• **Supplied records**
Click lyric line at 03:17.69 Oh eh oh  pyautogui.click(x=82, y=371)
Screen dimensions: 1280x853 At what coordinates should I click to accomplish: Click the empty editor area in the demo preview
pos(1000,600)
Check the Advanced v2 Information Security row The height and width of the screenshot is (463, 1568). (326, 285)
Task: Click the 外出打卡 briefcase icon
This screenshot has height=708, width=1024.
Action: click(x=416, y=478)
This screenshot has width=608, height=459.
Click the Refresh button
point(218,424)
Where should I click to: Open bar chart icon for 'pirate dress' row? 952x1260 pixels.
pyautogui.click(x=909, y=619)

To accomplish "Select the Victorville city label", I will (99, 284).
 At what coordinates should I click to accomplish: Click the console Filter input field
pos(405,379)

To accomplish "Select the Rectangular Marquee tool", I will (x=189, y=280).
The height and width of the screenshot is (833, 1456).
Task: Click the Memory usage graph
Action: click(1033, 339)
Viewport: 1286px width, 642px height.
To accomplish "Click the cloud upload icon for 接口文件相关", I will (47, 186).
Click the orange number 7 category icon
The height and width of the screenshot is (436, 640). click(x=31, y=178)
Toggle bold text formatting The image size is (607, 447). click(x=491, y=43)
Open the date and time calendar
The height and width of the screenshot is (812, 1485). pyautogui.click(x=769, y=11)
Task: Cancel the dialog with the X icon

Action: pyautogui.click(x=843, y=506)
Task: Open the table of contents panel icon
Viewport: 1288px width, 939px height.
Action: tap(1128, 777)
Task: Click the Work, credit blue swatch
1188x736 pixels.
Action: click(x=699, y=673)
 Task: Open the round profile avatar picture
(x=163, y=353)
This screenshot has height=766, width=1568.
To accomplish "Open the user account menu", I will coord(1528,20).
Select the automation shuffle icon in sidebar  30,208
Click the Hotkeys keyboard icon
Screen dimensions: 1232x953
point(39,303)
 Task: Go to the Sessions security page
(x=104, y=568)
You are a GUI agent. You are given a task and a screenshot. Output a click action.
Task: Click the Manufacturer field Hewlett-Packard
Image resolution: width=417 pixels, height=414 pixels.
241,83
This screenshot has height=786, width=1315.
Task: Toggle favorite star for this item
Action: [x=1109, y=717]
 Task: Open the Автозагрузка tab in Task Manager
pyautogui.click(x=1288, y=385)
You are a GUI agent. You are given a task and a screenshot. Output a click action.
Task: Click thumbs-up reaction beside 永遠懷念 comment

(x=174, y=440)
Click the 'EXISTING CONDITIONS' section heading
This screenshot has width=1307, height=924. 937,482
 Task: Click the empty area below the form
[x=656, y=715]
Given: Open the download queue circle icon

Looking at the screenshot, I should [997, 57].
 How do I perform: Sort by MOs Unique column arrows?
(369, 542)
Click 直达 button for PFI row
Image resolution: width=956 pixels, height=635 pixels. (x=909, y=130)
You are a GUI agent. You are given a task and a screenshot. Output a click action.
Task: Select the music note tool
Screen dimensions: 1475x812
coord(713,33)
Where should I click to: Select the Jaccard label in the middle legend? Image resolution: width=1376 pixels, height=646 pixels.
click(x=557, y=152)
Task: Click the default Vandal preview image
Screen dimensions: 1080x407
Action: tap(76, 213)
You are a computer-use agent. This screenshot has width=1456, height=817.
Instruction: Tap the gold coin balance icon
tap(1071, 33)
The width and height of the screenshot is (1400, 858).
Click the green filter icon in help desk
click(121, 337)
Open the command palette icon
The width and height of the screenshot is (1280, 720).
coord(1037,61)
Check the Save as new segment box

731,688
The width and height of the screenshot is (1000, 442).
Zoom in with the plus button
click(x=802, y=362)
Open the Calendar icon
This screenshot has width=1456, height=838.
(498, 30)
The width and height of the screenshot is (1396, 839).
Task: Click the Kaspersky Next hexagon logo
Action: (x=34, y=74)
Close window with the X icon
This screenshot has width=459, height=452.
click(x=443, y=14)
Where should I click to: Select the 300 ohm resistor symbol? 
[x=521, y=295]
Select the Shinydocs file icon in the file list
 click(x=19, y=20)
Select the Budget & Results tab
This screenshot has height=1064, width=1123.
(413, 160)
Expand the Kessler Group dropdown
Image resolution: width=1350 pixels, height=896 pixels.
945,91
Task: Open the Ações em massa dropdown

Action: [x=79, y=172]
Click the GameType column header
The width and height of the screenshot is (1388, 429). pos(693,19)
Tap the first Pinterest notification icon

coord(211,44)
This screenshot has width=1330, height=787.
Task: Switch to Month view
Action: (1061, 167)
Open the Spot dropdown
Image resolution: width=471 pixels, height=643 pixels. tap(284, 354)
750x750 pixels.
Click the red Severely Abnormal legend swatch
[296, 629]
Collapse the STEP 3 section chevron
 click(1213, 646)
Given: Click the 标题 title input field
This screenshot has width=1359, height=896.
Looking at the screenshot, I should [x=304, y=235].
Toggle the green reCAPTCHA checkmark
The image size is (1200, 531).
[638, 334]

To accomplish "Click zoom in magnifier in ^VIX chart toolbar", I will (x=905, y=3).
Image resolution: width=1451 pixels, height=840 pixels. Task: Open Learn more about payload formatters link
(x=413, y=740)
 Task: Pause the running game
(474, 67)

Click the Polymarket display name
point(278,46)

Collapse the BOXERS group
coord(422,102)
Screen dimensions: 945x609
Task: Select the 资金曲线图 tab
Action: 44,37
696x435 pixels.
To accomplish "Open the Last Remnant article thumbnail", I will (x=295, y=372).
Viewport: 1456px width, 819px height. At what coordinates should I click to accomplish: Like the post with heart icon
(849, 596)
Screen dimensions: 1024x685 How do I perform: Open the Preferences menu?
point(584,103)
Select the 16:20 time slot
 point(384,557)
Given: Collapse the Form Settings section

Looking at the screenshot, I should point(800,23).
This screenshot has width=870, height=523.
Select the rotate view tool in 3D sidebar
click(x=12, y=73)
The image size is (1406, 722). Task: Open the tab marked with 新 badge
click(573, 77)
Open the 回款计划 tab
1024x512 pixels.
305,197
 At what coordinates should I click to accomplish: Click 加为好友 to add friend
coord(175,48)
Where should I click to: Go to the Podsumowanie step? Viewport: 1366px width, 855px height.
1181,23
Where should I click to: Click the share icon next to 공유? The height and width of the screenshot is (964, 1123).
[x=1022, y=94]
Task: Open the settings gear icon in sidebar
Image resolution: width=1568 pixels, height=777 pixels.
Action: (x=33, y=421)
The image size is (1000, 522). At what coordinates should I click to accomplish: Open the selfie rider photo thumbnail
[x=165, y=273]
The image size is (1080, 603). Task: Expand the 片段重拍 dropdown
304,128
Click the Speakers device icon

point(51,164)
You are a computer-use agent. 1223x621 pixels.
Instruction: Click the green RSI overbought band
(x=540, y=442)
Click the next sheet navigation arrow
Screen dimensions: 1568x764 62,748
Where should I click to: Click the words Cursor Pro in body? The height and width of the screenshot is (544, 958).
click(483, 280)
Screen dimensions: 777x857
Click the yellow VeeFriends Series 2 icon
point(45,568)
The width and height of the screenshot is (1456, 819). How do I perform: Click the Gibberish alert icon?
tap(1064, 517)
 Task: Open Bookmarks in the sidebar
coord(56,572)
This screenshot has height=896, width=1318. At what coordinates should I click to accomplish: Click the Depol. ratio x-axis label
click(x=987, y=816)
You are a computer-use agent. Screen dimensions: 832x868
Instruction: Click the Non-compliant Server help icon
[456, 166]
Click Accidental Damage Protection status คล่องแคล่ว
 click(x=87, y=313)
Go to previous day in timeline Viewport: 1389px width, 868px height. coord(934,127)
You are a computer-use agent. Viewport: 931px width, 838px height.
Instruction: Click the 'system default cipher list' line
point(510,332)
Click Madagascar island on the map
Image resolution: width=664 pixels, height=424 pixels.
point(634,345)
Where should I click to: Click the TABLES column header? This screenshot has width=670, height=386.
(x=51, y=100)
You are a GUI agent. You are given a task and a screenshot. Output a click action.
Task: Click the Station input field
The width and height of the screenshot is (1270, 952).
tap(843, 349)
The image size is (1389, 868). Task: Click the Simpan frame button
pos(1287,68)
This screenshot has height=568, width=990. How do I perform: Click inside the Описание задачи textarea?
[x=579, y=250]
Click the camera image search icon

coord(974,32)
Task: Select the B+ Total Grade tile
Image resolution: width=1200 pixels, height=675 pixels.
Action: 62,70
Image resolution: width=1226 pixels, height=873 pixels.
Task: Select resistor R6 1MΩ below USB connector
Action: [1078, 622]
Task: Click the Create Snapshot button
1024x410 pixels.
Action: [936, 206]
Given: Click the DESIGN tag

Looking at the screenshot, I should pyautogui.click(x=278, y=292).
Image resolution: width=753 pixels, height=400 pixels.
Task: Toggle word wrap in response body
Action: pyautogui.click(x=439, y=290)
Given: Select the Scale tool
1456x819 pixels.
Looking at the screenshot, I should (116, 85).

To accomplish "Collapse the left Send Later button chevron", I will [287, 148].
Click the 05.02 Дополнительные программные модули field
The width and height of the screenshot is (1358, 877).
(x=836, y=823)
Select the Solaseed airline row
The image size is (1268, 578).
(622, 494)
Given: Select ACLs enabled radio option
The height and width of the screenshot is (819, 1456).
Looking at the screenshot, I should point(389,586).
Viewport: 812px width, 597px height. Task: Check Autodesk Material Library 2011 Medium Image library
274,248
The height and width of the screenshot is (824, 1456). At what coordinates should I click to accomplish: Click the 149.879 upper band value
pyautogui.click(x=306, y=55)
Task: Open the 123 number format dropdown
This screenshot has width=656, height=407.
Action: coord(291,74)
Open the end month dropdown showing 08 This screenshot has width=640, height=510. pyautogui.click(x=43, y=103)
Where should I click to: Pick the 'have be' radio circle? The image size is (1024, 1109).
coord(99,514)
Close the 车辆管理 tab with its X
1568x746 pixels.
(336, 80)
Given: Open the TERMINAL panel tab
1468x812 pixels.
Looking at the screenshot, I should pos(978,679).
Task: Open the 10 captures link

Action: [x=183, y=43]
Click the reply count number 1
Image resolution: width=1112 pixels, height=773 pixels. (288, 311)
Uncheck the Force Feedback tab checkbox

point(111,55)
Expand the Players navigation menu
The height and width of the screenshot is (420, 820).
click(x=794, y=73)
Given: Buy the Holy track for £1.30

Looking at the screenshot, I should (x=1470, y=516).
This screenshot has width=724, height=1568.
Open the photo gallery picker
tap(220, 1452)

• **Task instructions**
Please update the lines from the line with "The image size is (1406, 722)." to the line with "[x=165, y=273]", replacing "thumbnail" with "preview image" and leaving everything else unchanged. Give only those lines.

• **Problem solution**
The image size is (1406, 722). Task: Open the tab marked with 新 badge
click(573, 77)
Open the 回款计划 tab
1024x512 pixels.
305,197
 At what coordinates should I click to accomplish: Click 加为好友 to add friend
coord(175,48)
Where should I click to: Go to the Podsumowanie step? Viewport: 1366px width, 855px height.
1181,23
Where should I click to: Click the share icon next to 공유? The height and width of the screenshot is (964, 1123).
[x=1022, y=94]
Task: Open the settings gear icon in sidebar
Image resolution: width=1568 pixels, height=777 pixels.
Action: (x=33, y=421)
The image size is (1000, 522). At what coordinates should I click to accomplish: Open the selfie rider photo preview image
[x=165, y=273]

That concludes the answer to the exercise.